What Is the Watta Effort Score?

By the Watta Team · Updated July 2026

The Watta Effort Score converts your Concept2 PM5 data into a single 0-100 number that tells you how hard a rowing workout actually was. It weights cardiac load, work output, pacing, and economy so you can compare sessions fairly — whether it was a 2K test or a 45-minute steady state row.

What Is the Effort Score?

The Effort Score is Watta's signature metric. It is a 0-100 rating calculated from four components: Cardiac Load (40%) measures how hard your heart worked based on heart rate reserve and time in zone. Work Output (35%) captures total distance, pace, and watts. Pacing Consistency (10%) rewards even pacing and penalises fly-and-die starts. Economy (15%) measures watts per stroke, rewarding efficient technique. Together, these four factors create a score that reflects the true physiological cost of a workout.

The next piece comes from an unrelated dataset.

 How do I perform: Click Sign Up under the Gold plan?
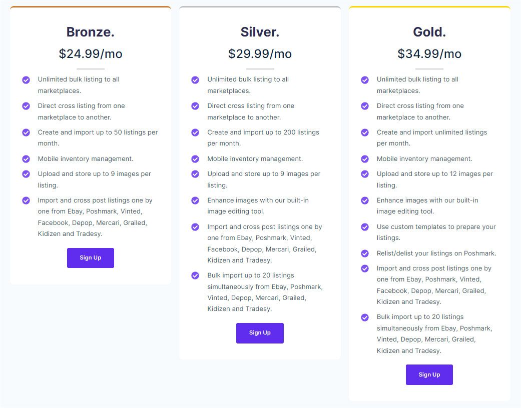[x=429, y=375]
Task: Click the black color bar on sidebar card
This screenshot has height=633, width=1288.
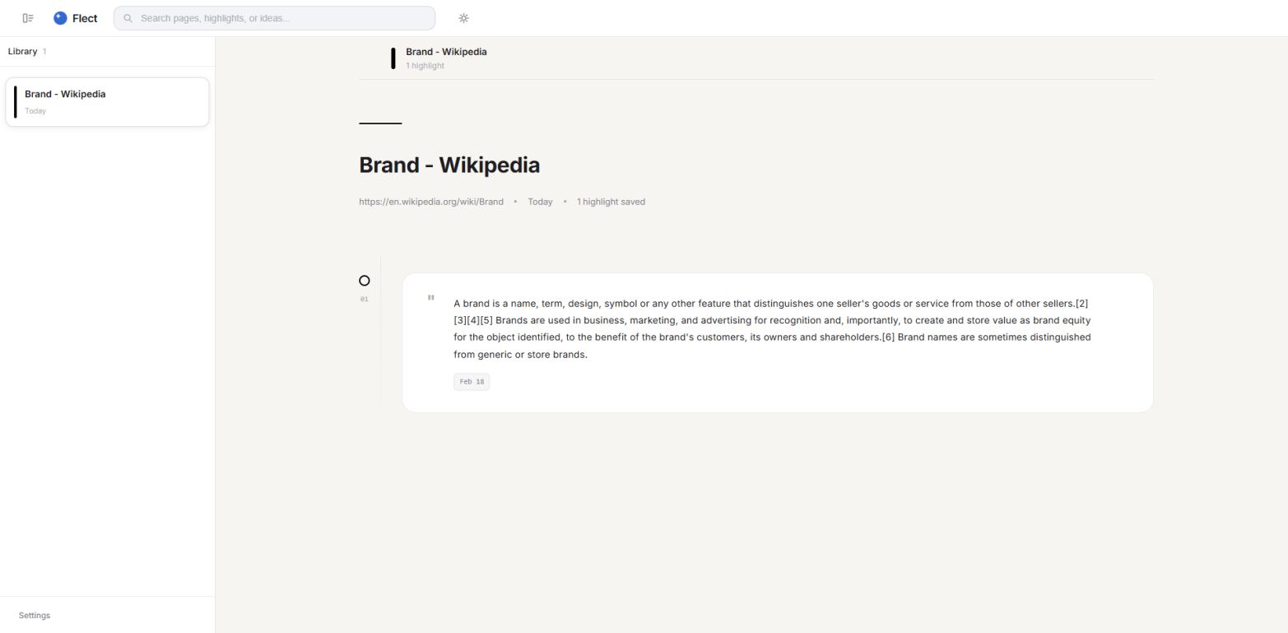Action: [15, 102]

Why a Single Score Matters

Rowers produce a huge amount of data every session: split, watts, stroke rate, heart rate, distance, and time. Comparing two workouts is hard because the numbers measure different things. A hard 2K produces high watts and heart rate but lasts only 6-8 minutes. A long steady state row produces lower watts but accumulates cardiac load over 60 minutes. The Effort Score normalises these differences so you can compare any two sessions directly.

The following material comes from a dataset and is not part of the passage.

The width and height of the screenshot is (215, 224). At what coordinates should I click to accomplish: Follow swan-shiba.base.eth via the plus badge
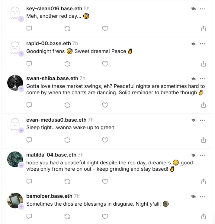click(21, 89)
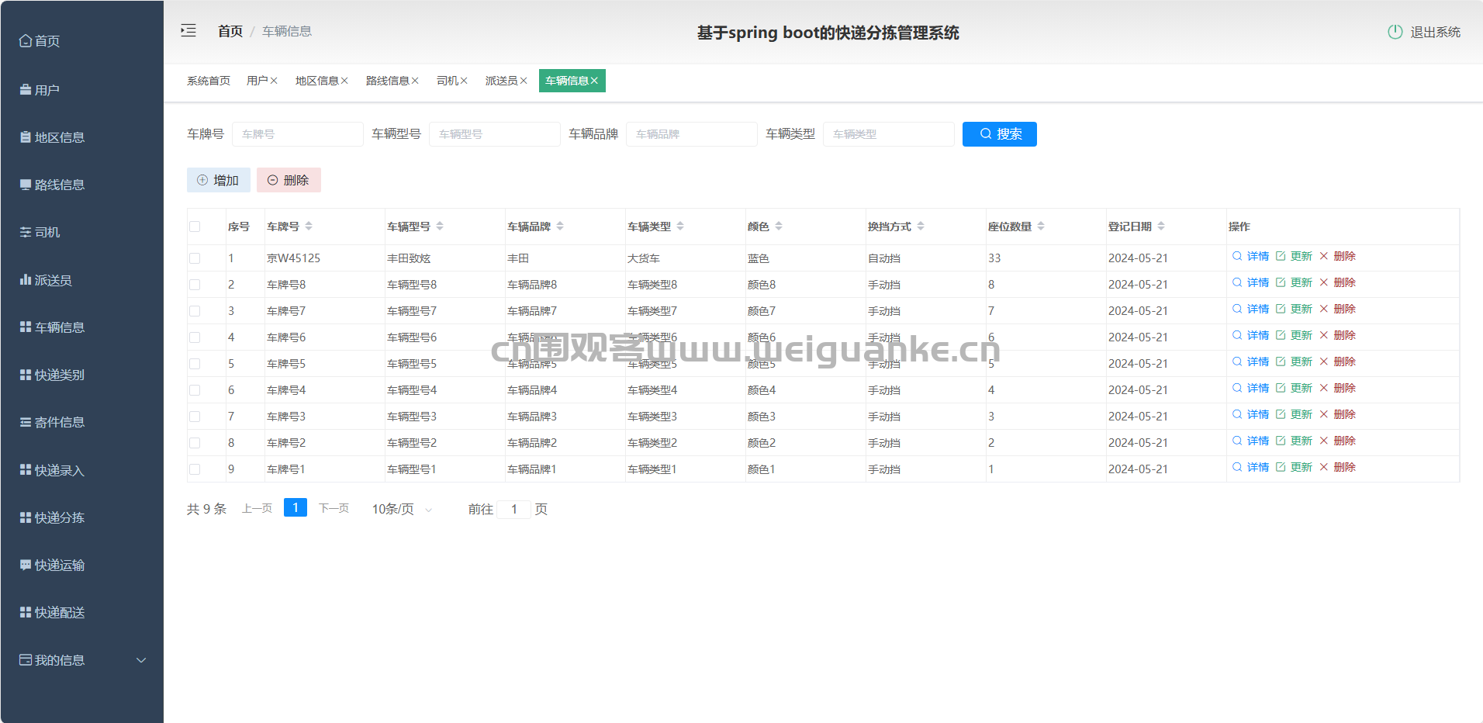This screenshot has height=723, width=1483.
Task: Expand the 我的信息 sidebar submenu
Action: 141,660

Cardiac Load — 40% of the Score

Cardiac Load uses the Karvonen method to calculate your heart rate zones from resting and max heart rate. The longer you spend at higher zones, the higher your Cardiac Load. This component is weighted heavily because heart rate is the most reliable measure of physiological strain. Short, maximal sprints and long threshold rows both score high here, but for different reasons.

Work Output — 35% of the Score

Work Output is based on total distance, average pace, and average watts. Faster paces and longer durations both increase this component. Watta uses the Concept2 watts formula so the numbers are consistent with the PM5. The component scales non-linearly because small pace improvements require large power increases.

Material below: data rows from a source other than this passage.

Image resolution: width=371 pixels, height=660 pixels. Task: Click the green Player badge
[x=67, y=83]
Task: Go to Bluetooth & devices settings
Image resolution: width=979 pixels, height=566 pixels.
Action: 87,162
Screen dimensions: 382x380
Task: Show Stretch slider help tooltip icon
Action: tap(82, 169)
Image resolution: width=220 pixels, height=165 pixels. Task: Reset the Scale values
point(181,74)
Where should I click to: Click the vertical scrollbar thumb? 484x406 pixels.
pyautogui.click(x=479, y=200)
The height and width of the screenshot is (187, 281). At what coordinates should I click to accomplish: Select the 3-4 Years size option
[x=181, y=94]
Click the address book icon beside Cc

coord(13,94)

Pacing Consistency — 10% of the Score

Pacing Consistency measures how evenly you distributed effort. A perfectly paced piece scores higher than one where the first 500m was dramatically faster than the rest. This encourages race discipline and efficient energy use, especially for tests and time trials.

Economy — 15% of the Score

Economy measures watts per stroke, which reflects how much power you generate per stroke. Higher economy means you are rowing efficiently — generating more speed without simply spinning the wheel at a higher stroke rate. This rewards good technique and strong leg drive.

How to Use Your Effort Score

Use the Effort Score to compare workouts across different types and durations. A 75 on a steady state day and a 75 on a sprint day represent similar total physiological cost. Track your average Effort Score over a week to manage load, and compare scores at the same pace over months to see fitness improvements. If your Effort Score is dropping at the same split, you are getting fitter.

Tips

  • +Enter accurate resting and max heart rate in Watta for the most meaningful Cardiac Load score.
  • +Compare Effort Scores for similar workout types before comparing across test pieces and steady state.
  • +A dropping Effort Score at the same pace means improved aerobic fitness.
  • +Use Effort Score to manage weekly training load and avoid overreaching.
  • +Pair Effort Score with heart rate zone analysis to understand why a workout felt hard or easy.